Unlikely that anyone expected Scream to go to six films with a longish break between 4 and 5 and crucially maintain quality and still feel progressive. Which is the key to any long running franchise and were Friday 13th and Nightmare on Elm Street stumbled (We’ll put Halloween to one side for now.) having gone to reboots rather than apply the hard work of taking the original series forward.

Shifting Scream VI to New York has led to imaginative posters but other than the odd shot of the famous skyline at night this is Jason Takes Manhattan territory in that the city isn’t used to its full potential. And there are familiar tropes of the series such as the opening kill, the voice and survivors from Woodsbro.

Very basically as there’s a lot in the film that is worth going into blind. We are down to the self-titled ‘core four’ survivors from Woodsboro: Mindy (Jasmine Savoy Brown), Sam (Melissa Barrera), Tara (Jenna Ortega) and Mindy’s brother Chad (Mason Gooding), plus the appearance of Gale Weathers (Courtney Cox) once the killings start of the various friends they have made in the city. As the bodies pile up so the tension between the sisters does which is very well played by Barrera and Ortega.

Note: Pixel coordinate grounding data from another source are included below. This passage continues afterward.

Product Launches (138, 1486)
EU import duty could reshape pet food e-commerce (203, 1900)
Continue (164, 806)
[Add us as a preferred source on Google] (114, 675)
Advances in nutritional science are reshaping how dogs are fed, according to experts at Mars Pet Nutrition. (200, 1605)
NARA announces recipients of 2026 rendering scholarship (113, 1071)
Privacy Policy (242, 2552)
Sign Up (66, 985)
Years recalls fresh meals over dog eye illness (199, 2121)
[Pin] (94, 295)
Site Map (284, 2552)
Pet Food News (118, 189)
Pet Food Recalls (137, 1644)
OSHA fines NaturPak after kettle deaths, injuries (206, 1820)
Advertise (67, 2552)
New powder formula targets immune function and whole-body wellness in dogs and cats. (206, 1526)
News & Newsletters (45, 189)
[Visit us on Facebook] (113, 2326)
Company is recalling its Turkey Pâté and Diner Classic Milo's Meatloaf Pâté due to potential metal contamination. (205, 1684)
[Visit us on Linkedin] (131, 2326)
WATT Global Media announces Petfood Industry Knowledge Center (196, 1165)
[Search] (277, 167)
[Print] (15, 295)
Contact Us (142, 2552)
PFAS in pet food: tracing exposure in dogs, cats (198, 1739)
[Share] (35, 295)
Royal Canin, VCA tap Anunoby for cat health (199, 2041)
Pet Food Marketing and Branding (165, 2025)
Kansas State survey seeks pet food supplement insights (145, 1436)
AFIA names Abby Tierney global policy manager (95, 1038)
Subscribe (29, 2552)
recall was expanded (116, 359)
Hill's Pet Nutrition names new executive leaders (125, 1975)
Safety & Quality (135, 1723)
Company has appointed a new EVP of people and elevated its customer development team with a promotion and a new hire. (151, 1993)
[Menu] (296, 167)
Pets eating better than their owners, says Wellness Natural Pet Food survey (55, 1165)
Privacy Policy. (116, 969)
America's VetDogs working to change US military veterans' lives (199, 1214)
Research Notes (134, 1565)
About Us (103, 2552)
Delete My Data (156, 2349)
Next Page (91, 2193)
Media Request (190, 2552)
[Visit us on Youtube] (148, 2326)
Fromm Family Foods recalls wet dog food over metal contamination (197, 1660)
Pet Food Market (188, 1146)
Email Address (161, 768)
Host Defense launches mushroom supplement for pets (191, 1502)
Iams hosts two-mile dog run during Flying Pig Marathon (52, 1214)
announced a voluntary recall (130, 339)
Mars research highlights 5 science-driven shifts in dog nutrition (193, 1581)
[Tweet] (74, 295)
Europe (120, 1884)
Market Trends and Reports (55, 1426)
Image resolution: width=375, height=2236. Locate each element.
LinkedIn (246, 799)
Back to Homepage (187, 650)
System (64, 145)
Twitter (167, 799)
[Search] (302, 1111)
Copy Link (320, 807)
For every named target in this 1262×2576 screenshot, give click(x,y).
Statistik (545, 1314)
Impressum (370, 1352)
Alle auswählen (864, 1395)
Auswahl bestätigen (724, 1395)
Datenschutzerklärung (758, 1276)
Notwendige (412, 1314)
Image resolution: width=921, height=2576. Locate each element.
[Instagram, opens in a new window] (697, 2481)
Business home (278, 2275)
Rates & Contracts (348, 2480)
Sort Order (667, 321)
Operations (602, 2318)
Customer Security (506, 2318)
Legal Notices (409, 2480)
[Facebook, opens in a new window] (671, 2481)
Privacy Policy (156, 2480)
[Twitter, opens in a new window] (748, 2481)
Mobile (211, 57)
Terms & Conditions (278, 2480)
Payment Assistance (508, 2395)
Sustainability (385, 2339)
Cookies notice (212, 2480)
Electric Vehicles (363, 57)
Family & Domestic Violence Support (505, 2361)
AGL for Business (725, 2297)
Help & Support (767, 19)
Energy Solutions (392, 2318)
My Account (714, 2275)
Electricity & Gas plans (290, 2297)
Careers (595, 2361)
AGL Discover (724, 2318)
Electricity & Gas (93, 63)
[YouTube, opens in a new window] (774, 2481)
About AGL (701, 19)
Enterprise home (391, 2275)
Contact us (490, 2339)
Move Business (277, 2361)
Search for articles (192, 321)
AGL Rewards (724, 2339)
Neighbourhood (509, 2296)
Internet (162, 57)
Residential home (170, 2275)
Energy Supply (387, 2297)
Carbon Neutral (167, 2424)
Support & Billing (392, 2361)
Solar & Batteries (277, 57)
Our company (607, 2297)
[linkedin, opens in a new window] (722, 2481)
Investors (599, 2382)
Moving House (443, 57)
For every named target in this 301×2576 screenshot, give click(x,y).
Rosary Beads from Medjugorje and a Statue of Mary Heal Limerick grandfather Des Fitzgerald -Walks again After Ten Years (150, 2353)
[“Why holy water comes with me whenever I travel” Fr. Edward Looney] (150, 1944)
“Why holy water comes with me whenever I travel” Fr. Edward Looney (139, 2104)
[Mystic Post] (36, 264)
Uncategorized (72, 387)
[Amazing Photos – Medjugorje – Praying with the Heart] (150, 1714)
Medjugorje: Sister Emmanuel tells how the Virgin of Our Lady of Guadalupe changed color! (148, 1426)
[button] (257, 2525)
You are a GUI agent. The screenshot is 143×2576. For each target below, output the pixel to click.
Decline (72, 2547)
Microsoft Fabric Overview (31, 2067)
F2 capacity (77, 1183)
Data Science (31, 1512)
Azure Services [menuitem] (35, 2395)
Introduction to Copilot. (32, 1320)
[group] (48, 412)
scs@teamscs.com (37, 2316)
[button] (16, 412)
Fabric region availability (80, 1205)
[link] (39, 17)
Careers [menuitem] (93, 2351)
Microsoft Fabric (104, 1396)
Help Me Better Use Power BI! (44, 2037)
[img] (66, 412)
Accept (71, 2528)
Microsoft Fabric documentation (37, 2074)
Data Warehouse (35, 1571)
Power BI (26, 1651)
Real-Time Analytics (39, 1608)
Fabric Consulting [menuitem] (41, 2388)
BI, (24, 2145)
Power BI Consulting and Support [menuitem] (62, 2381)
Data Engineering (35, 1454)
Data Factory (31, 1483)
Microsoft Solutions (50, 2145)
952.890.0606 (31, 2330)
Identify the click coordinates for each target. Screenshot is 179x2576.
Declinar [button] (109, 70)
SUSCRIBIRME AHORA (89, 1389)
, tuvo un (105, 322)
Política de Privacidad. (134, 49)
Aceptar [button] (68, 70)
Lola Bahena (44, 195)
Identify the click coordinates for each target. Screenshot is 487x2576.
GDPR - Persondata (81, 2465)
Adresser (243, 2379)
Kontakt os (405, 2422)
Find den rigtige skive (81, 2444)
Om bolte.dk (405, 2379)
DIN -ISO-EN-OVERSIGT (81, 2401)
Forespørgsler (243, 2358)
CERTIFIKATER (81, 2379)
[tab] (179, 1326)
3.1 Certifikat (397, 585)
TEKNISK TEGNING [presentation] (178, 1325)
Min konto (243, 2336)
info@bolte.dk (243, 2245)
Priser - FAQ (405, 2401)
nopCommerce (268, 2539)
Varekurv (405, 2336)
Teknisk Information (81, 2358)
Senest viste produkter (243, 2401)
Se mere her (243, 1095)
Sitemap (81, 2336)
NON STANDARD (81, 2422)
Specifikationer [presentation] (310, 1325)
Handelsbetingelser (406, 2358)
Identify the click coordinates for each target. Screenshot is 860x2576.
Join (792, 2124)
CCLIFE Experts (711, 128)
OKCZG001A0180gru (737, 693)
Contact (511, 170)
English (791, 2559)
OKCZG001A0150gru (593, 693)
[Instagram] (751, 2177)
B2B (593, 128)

There’s the predicable lecture on the meta and actions of victims and killer, which as usual comes over as patronising but also has some insight into the writers and crucially corporate thinking with here which tends to suggest that under the right circumstances this franchise could go on forever. That’s fine and the groundwork has been successfully laid for that. I think I’m safe in saying (and viewers will expect) that it is continuity heavy, that may go over the heads of more casual viewers.

Directors Matt Bettinelli-Olpin and Tyler Gillett and writers James Vanderbilt and Guy Busick, are well into their stride with this franchise and the direction is now clear. The audience will come to expect an introductory kill, logical twists and turns as the bodies pile up. And that having some things in their back pockets as in yes main characters get stabbed, badly and off-screen and there’s one notable absence but never say never.

As to the violence, Scream has always been one of the more brutal mainstream horror series. There’s no let-up in that department, in fact it may have intensified in this film with some very nasty, very stabby attacks that are grim however slickly filmed they may be.